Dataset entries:
------------------------------------------------------------------------

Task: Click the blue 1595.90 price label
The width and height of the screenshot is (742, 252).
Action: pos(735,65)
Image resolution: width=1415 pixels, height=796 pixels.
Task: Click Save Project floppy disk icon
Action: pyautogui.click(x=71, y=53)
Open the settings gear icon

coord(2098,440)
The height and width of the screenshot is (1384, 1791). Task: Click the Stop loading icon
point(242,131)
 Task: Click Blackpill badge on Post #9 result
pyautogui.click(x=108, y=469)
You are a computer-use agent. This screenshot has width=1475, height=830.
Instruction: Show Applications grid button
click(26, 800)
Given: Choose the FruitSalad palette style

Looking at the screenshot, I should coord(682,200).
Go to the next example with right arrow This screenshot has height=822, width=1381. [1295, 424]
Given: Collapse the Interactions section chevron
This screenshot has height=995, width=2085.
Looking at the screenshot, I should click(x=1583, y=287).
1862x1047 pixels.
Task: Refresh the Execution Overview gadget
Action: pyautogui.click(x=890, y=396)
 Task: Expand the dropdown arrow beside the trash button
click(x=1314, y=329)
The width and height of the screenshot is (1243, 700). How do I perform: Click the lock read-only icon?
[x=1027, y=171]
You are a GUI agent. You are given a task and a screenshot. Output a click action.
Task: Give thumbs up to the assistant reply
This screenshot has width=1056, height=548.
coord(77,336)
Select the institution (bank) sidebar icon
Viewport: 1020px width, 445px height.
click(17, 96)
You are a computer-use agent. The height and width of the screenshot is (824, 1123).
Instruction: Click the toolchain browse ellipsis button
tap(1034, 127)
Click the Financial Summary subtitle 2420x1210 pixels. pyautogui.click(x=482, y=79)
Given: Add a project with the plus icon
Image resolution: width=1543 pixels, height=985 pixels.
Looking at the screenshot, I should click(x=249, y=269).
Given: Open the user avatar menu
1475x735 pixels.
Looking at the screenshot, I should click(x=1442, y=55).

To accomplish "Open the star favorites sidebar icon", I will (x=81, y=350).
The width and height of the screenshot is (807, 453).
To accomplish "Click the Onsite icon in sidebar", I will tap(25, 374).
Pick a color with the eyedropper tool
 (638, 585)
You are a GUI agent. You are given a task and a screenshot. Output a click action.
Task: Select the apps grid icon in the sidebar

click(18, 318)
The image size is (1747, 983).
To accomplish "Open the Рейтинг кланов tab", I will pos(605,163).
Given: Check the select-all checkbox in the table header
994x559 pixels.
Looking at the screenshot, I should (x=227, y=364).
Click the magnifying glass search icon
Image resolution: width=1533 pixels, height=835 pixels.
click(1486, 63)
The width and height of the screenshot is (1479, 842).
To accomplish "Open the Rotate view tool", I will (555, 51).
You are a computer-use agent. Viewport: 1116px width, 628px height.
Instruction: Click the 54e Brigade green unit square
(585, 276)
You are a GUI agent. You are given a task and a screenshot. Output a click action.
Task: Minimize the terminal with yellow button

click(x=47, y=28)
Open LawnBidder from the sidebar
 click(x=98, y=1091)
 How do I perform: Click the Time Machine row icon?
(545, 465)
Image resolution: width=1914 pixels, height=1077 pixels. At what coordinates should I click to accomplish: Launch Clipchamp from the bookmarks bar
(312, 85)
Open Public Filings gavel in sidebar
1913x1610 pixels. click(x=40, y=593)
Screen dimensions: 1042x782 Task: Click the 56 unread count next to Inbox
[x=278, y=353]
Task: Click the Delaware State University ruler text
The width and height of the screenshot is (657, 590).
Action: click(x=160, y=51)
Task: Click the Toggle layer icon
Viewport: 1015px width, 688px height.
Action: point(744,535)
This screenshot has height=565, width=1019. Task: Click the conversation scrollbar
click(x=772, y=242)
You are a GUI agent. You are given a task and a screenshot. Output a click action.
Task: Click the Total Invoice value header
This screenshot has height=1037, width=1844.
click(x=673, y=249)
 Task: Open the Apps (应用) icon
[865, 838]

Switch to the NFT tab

------------------------------------------------------------------------

* ACTIVITY *
Could you count the lines in the entries that hold the word "will"? Only the number is wanted.

* TASK SOLUTION *
4